Et peu importe ce qui l’accompagne : une confiture corse à la mandarine, un batik indonésien, des fleurs d’hibiscus séchées… On remercie mille fois, touchés, gênés parfois de ne pouvoir rendre la pareille.
Il est aussi une belle variante : les gourmandises déposées par la main anonyme d’une collègue sur un bureau, et qui disparaîtront vite. Adieu canistrelli, chocolats fourrés au beurre de cacahuètes, douceurs libanaises qui vous laissent du miel sur les doigts ! L’heure de la reprise a sonné. Au travail !

  Les enfants, prévoyants, sont rentrés avec le souvenir de leur choix : dauphins dans une boule à neige, coquillages, fer à cheval usé. L’ado du foyer, lui, part au lycée avec un nouveau tee-shirt noir, arborant : “Ég tala ekki islensku
– Ce qui signifie ?
– “Je ne parle pas islandais”… en islandais.
– ?!

   Parfois surgissent des cadeaux déroutants.

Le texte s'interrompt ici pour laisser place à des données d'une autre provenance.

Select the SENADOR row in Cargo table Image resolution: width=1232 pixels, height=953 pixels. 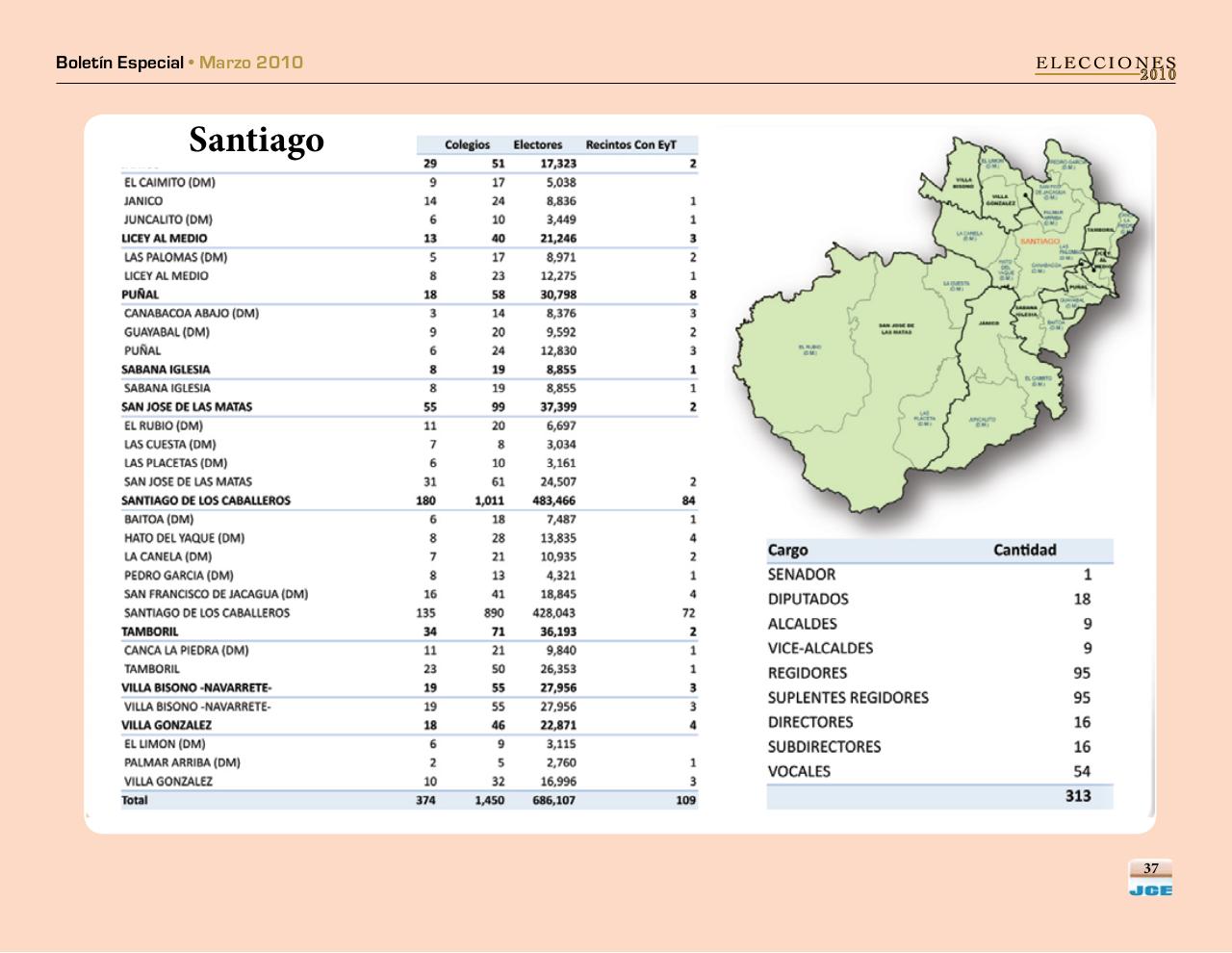pos(802,575)
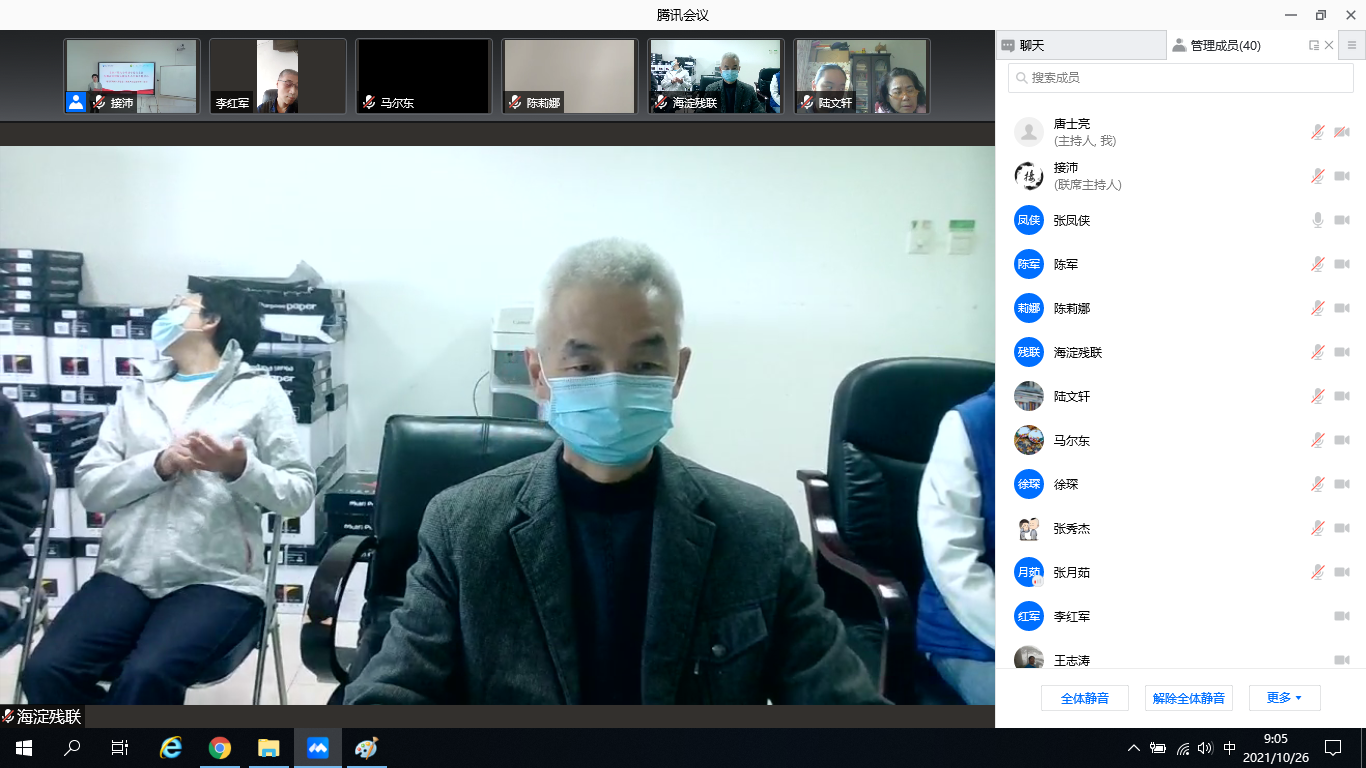Mute 张凤侠's active microphone
Screen dimensions: 1366x768
(1318, 220)
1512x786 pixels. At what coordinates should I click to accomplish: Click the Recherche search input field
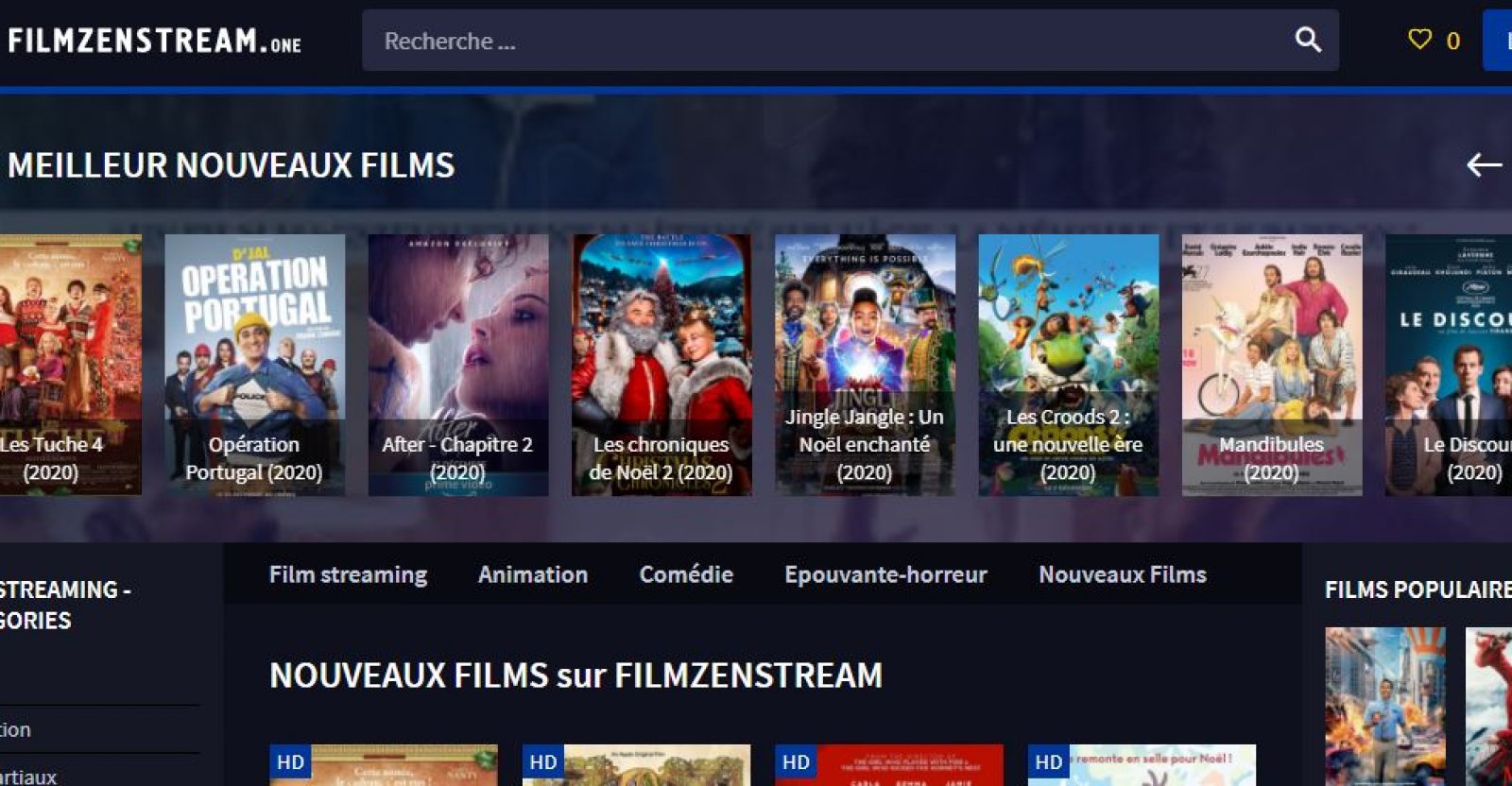coord(822,41)
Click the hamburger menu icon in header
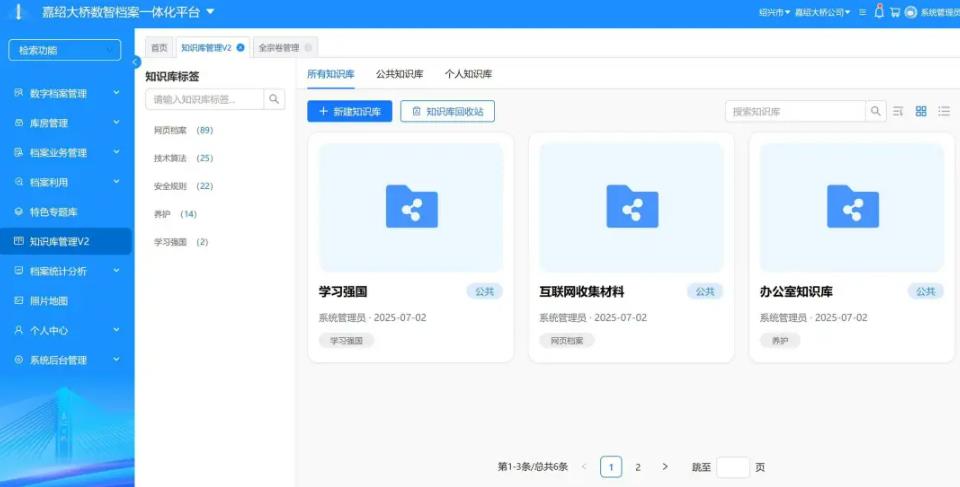The image size is (960, 487). click(x=863, y=12)
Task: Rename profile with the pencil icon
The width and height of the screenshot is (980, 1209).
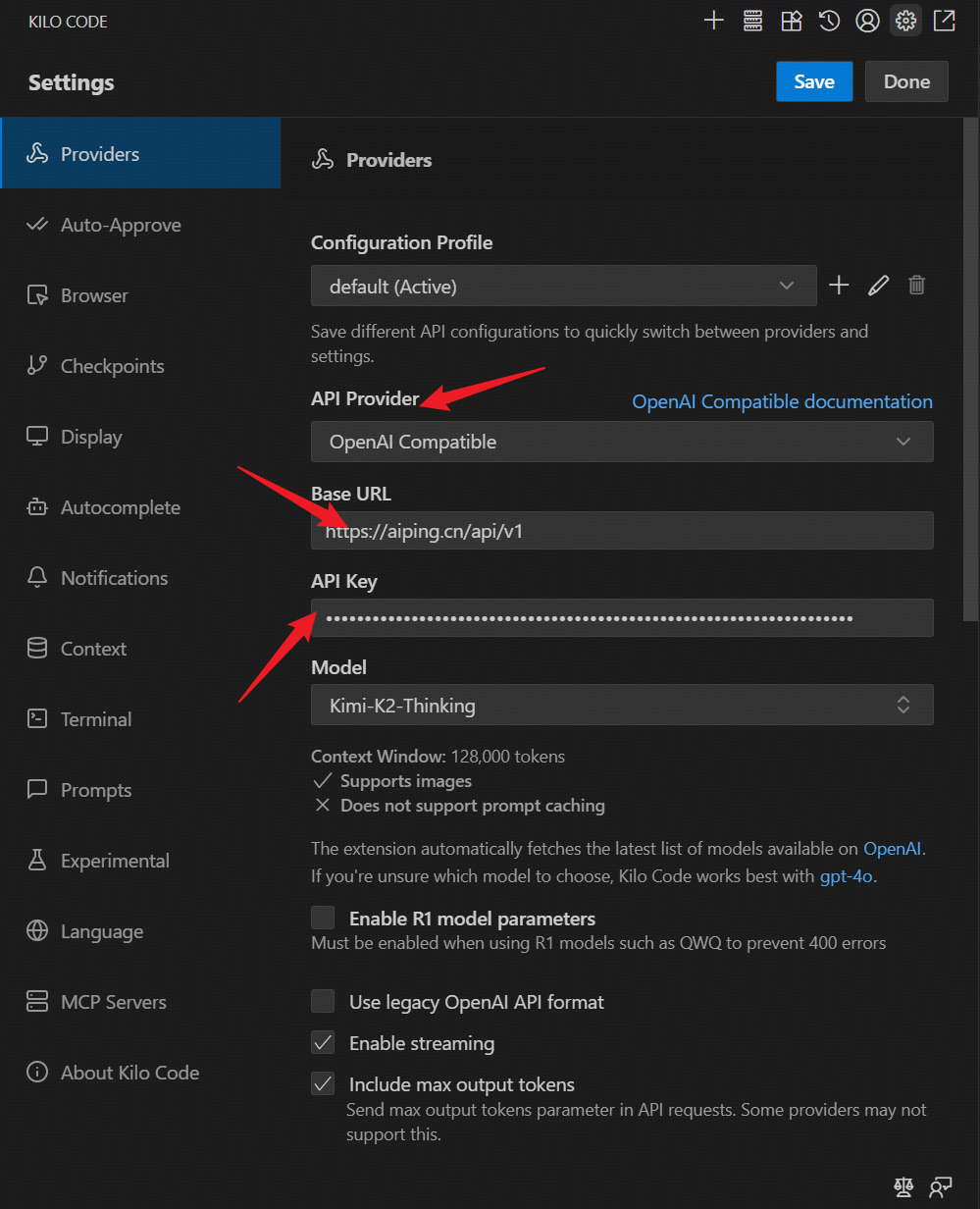Action: point(878,286)

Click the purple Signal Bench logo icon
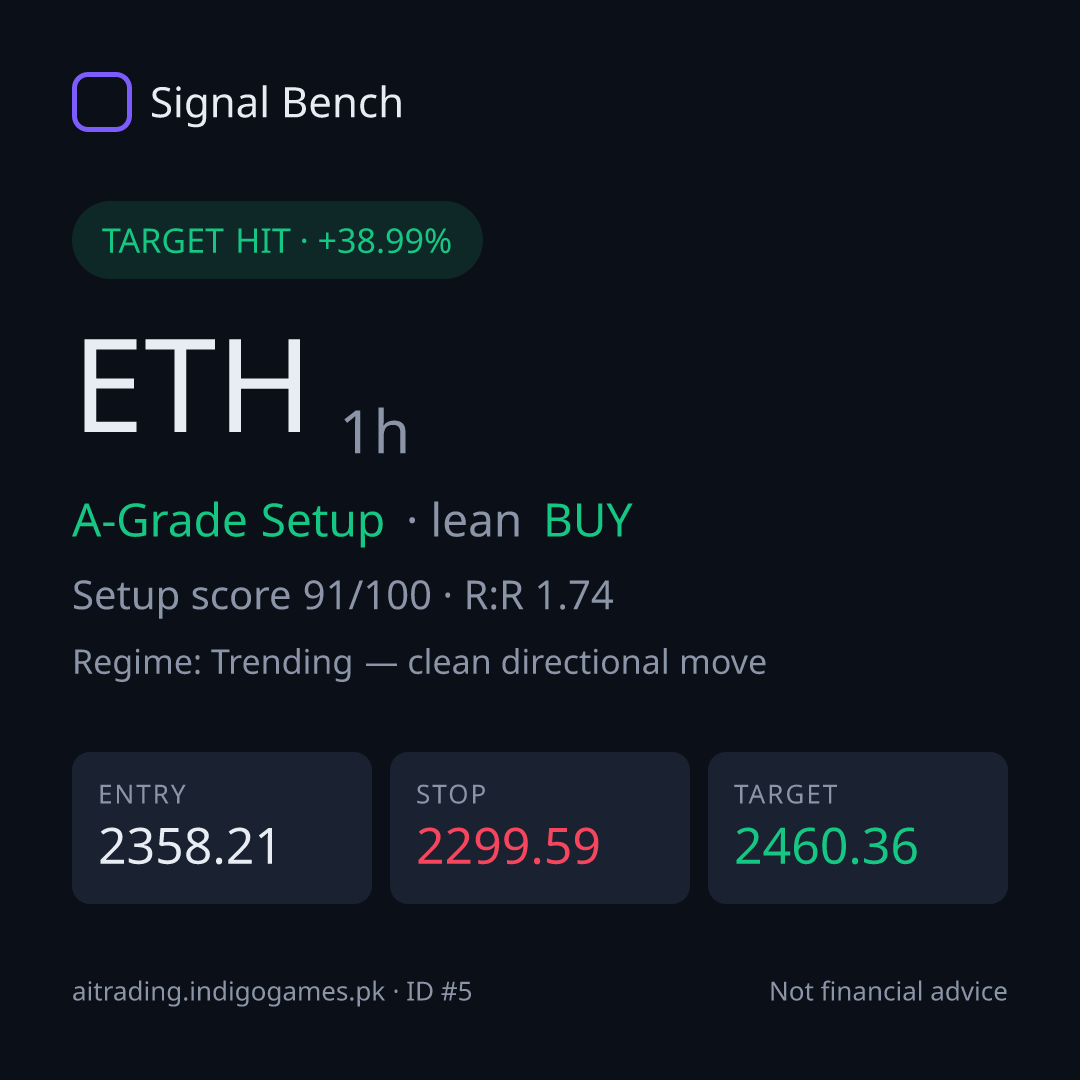(102, 102)
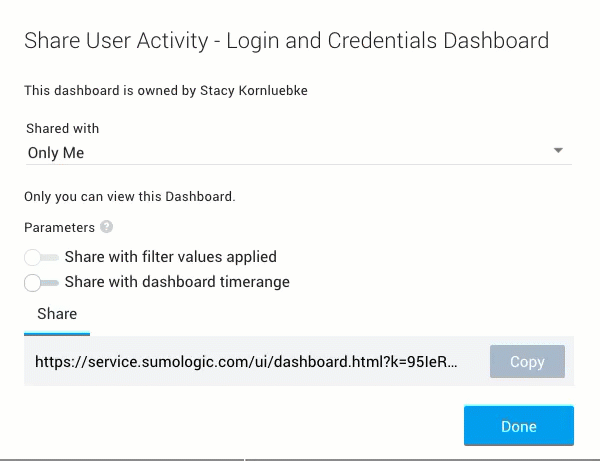Click "Login and Credentials Dashboard" in the title

[x=388, y=41]
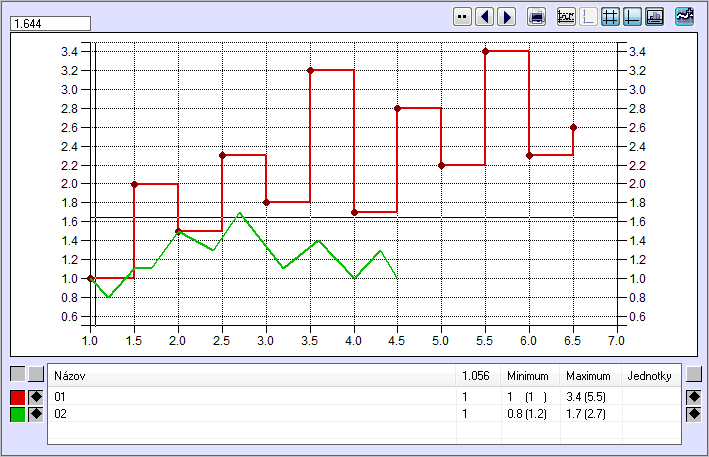The height and width of the screenshot is (457, 709).
Task: Select series row 02 in the table
Action: pyautogui.click(x=250, y=413)
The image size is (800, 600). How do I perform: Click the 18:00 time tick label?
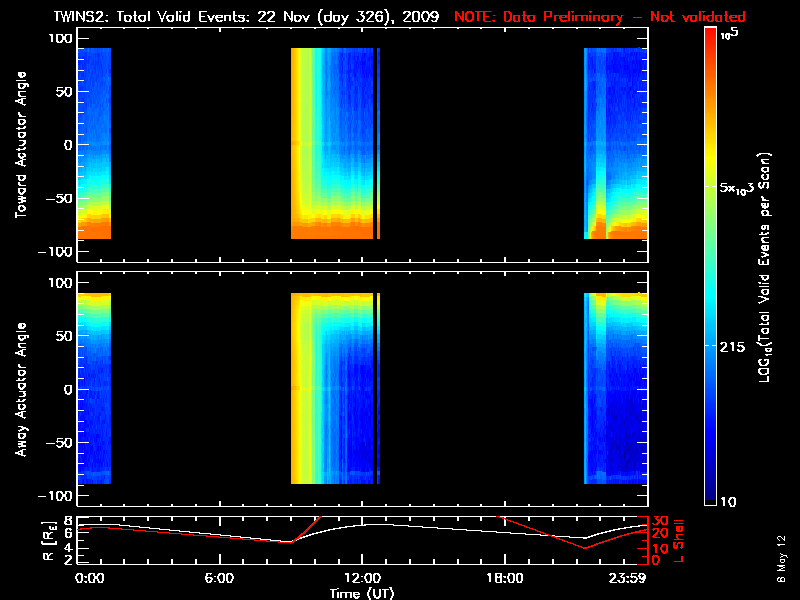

Ceux de proches, sans autre égard que leur propre plaisir.
– J’ai ramené ça. C’est marrant , non ?

  A la maison, en cette rentrée, certains de ces souvenirs de vacances ont stationné quelques jours dans la cuisine, en observation. On les a regardés. On s’est interrogés. On dirait de la confiture, mais de quoi ?   Puis, un dimanche, on est partis à l’aventure, à petites bouchées, vers le cercle polaire… Et l’on a fini les pots; c’était délicieux ! Qu’avons-nous mangé exactement ? On se le demande encore.
– Et ça ! On en fait quoi ?

  Nous sommes maintenant début octobre et je suis encore stupéfaite de ce cadeau venu tout droit d’Australie : un décapsuleur ! Sur un gros bulbe à poils ras. Un testicule de kangourou !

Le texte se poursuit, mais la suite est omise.